Au lendemain de la révolution de février, les clubs se multiplient, à Paris comme en Province. Regroupant les militants républicains, ils mènent une campagne électorale active en vue des élections des 23 et 24 avril à l'Assemblée constituante. A Dijon, le Club des Travailleurs, d'inspiration socialiste, a pour trésorier le citoyen Guichard ; les réunions de ses membres se tiennent è la salle de Flore à l'Hôtel de Ville, tous les dimanches de 4 heures à sept heures du soir. Cependant ses tentatives  furent vaines. La Côte d'Or n'envoya aucun ouvrier siéger à Paris et ces élections furent marquées par un raz-de-marée conservateur.








AUX TRAVAILLEURS ! ! !



L'heure de l'émancipation a sonné, la régénération sociale est proclamée.

Placez-vous sur la brèche, Travailleurs, vous l'avez faite assez large pour pouvoir y passer cette fois, serrons nos rangs, afin que, si quelques embûches nous étaient tendues dans la place, nous puissions les surmonter et les vaincre.

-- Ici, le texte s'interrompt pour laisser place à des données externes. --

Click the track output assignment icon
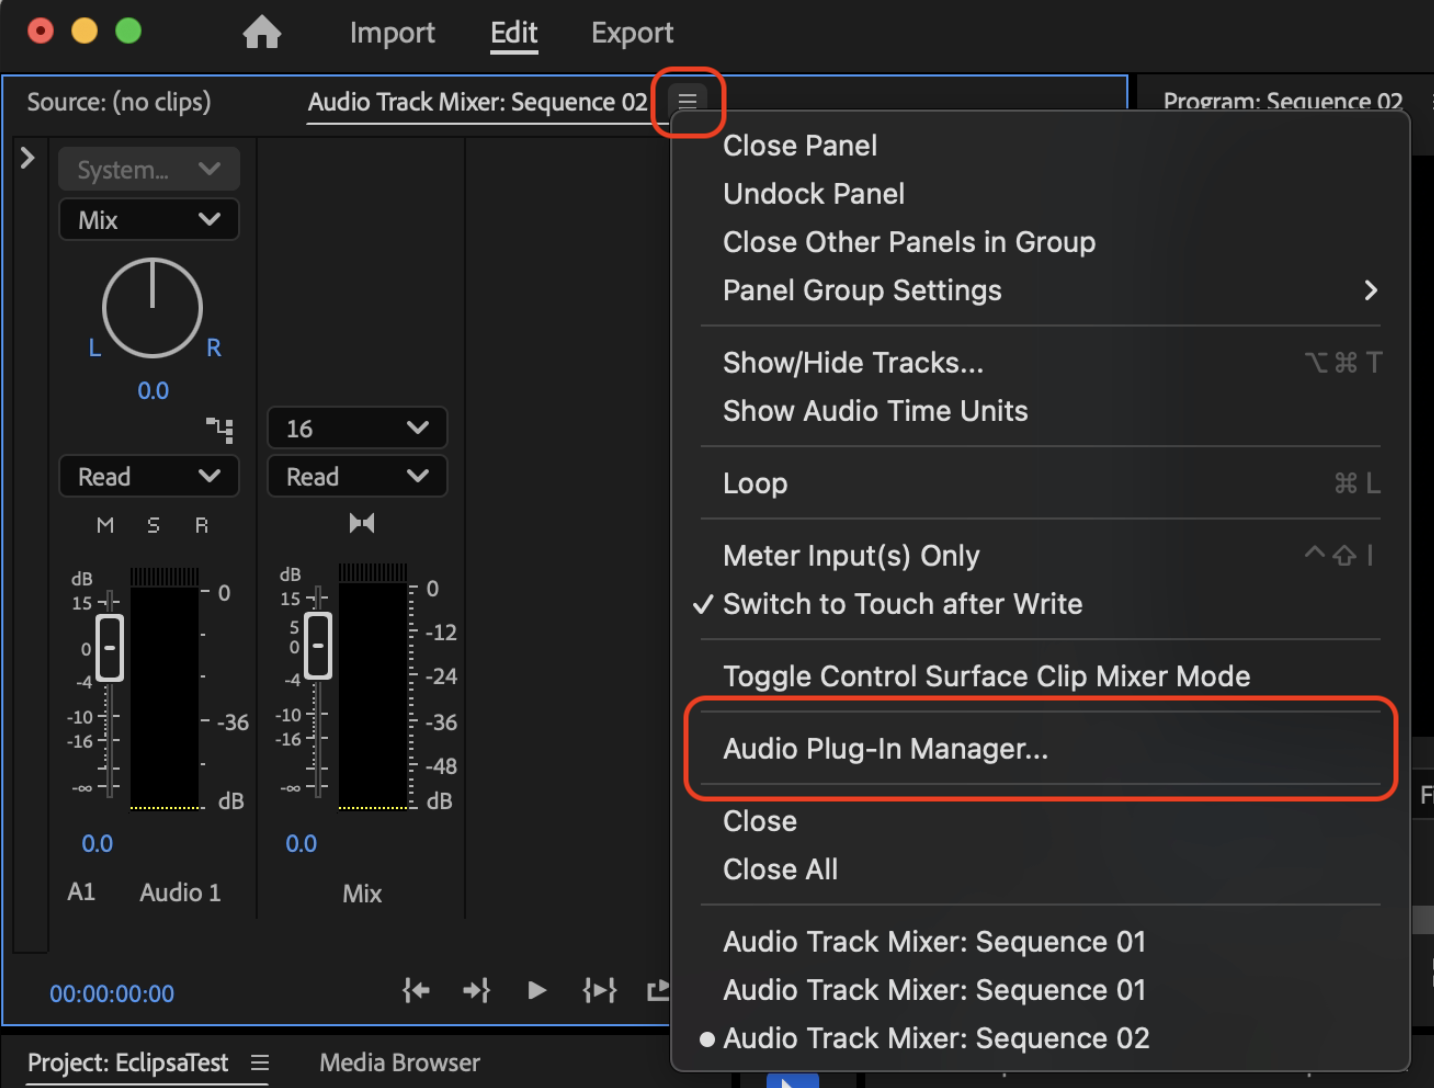This screenshot has height=1088, width=1434. [220, 430]
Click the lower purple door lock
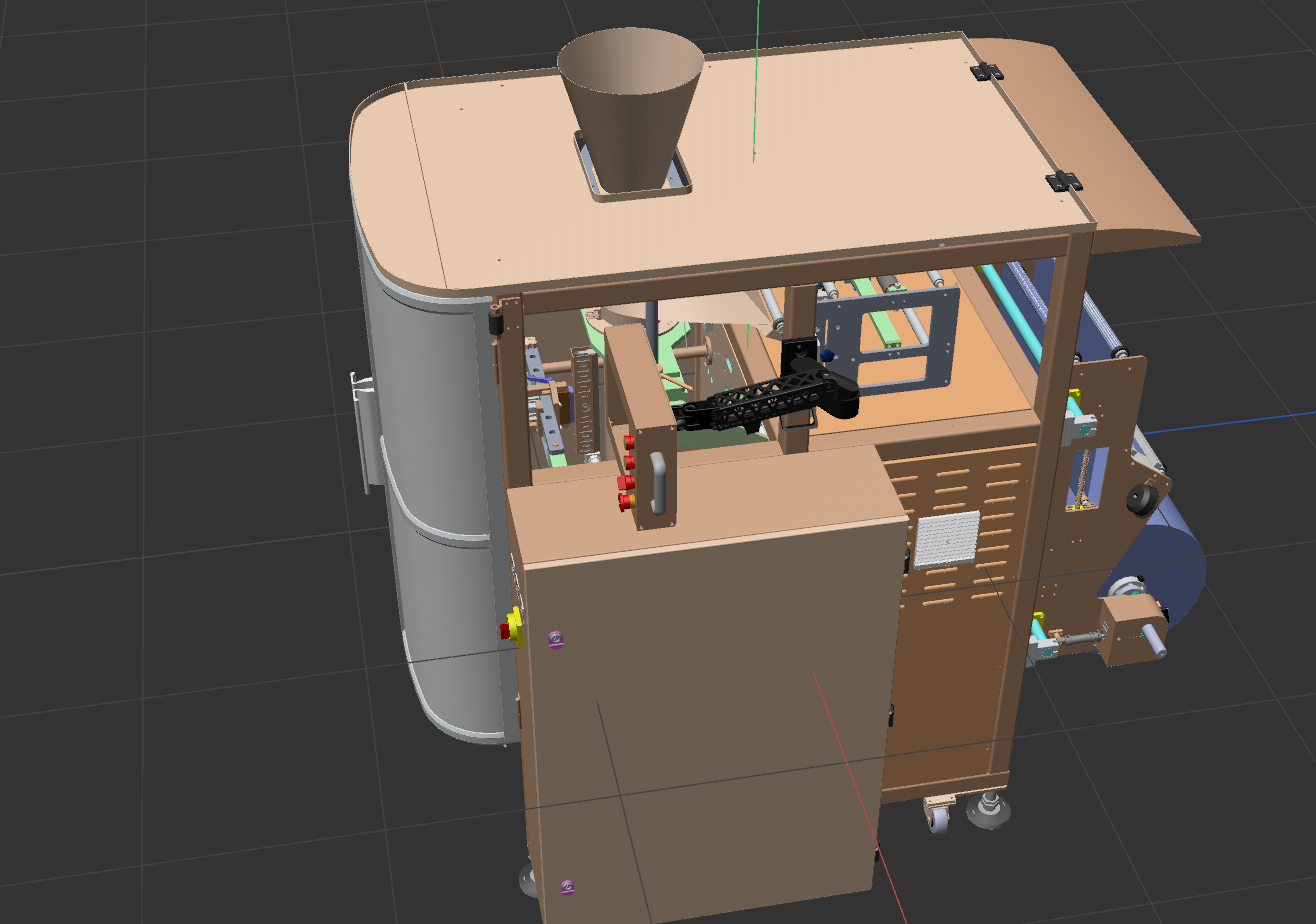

Ne soyons pas trop confiants après la victoire : vous savez qu'après tout combat, hideuses bêtes, les loups et les corbeaux viennent à la curée.
Ne nous reposons qu'après, généraux habiles, quand nous aurons mis nos derrières à l'abri, rendu notre position inexpugnable.

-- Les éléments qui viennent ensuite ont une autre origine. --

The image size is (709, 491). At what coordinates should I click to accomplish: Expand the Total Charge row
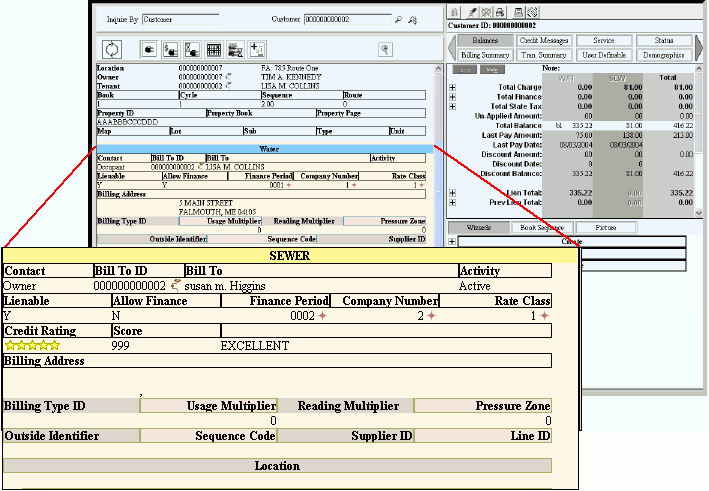[452, 87]
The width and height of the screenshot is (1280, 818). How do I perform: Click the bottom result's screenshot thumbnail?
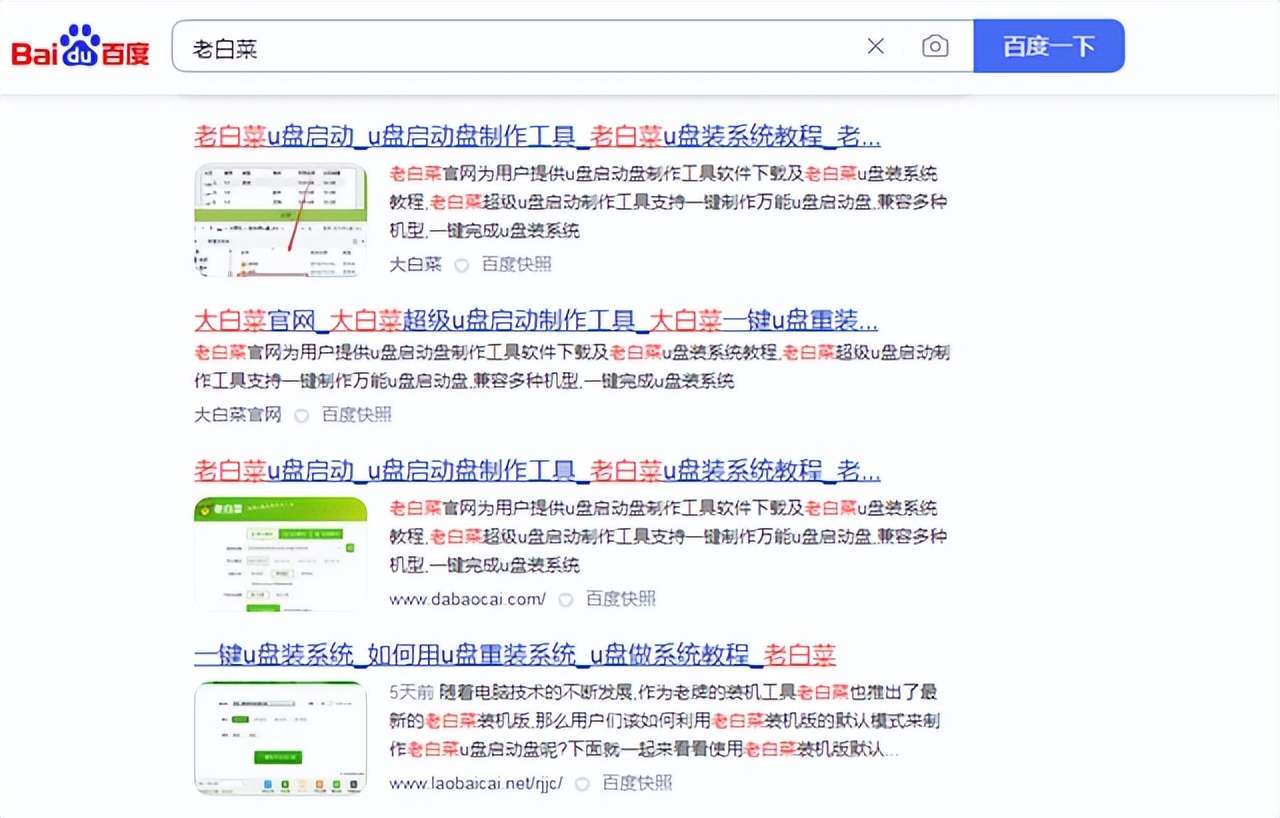(x=280, y=738)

Ils ne sont pas prêts pour la lutte qui va s'engager, disent les oppresseurs de toutes les tailles : brochets ou requin, chat ou tigre.

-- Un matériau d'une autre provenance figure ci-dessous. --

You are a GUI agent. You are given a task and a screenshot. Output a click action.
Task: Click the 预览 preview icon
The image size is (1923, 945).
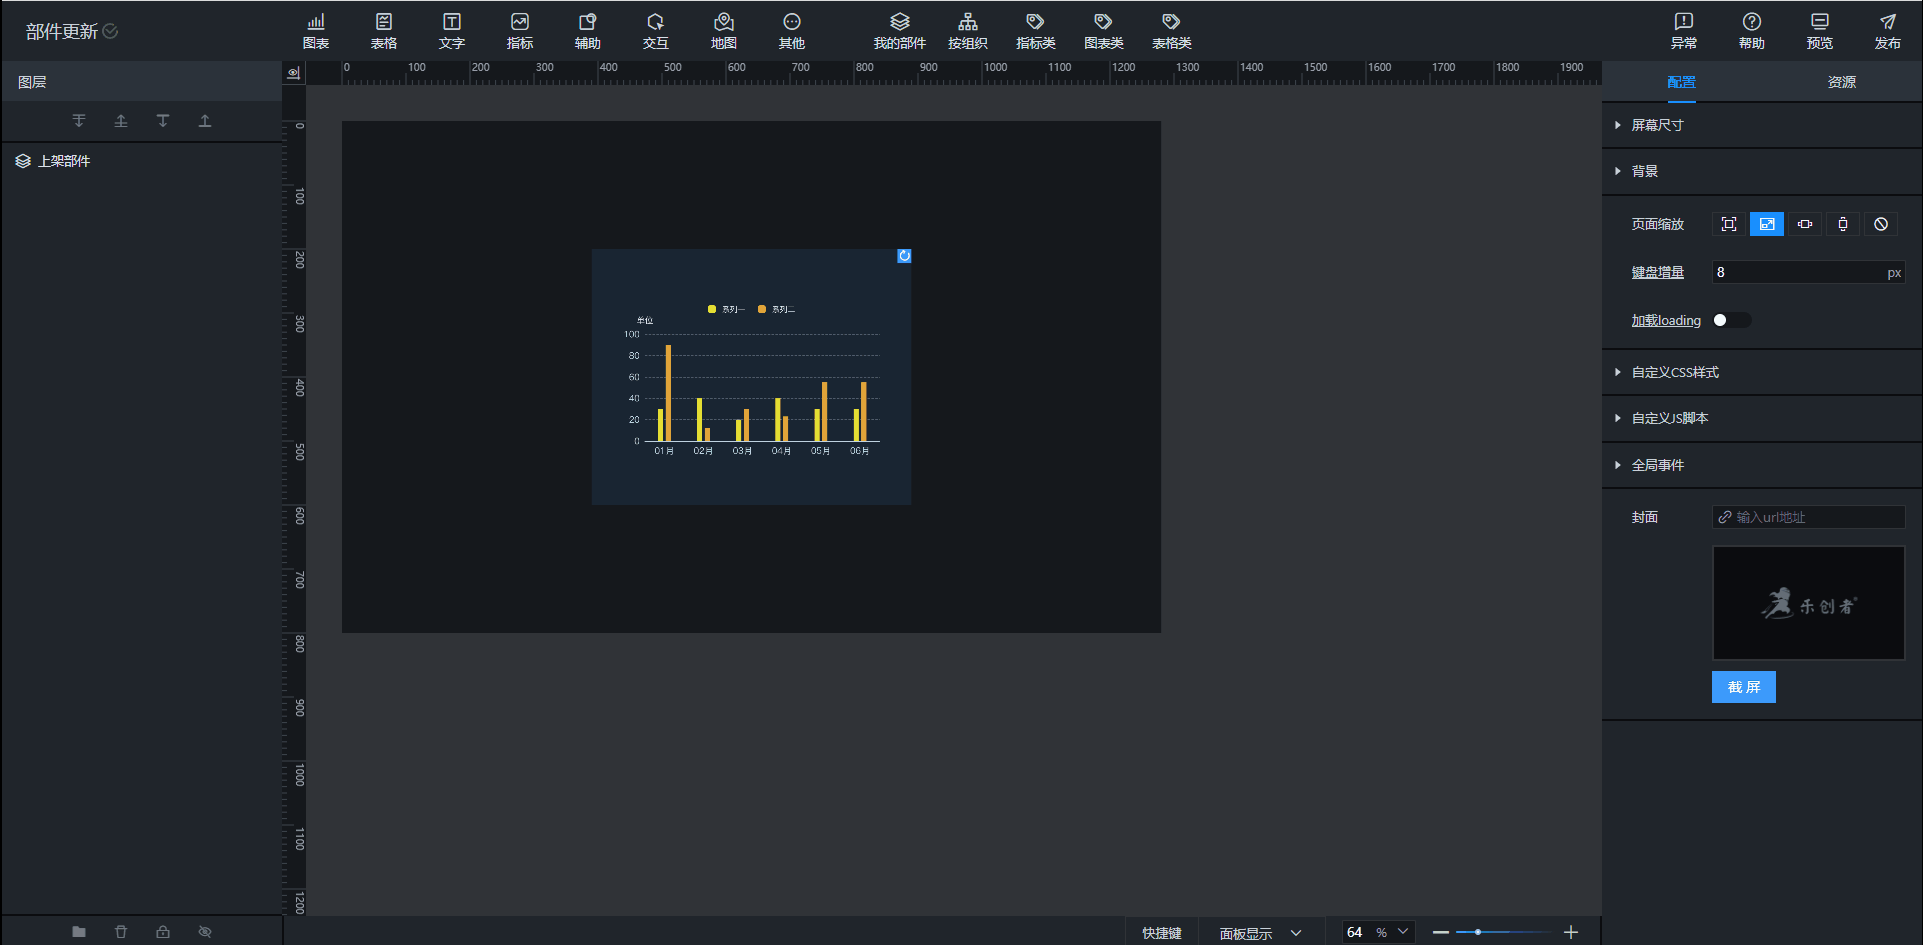tap(1819, 31)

Unissons-nous ; ils ne peuvent compter que sur nos divisions pour nous enlever encore notre droit dans le pacte social. Ne laissons pas escamoter une fois de plus une Révolution faite par le Peuple et pour le Peuple. Arrière la tourbe des repus et des vampires, qui s'engraissent du sang du Peuple : de ce sang généreux qui, bien qu'abreuvant depuis des siècles toutes les aristocraties, est encore assez chaud pour féconder la Liberté du Monde !

Sauvons-les de leur propre fureur, de leur aveuglement ; ils ne voient pas l'abîme ouvert qui menace de les engloutir.

Dieu a répandu sur eux cet esprit d'imprudence et d'erreur,

De la chute des Rois funeste avant-coureur ! 

Vouloir l'émancipation intégrale, à la fois intellectuelle et matérielle des Travailleurs, n'est-ce pas clore l'ère des Révolutions ? n'est-ce pas combler l'abîme de l'anarchie prêt à déborder, ce torrent dévastateur qui, une fois sorti de son lit, entraînerait, balaierait devant lui les oppresseurs et les opprimés, ferait retomber le Monde dans le chaos, arrêterait, pour des milliers d'années peut-être, dans sa marche déjà si lente et si pénible, l'humanité, qui, toute meurtrie des aspérités du chemin qu'elle a parcouru, viendrait tomber et mourir, prête à saisir le phare sauveur que la main de Dieu a placé devant elle ?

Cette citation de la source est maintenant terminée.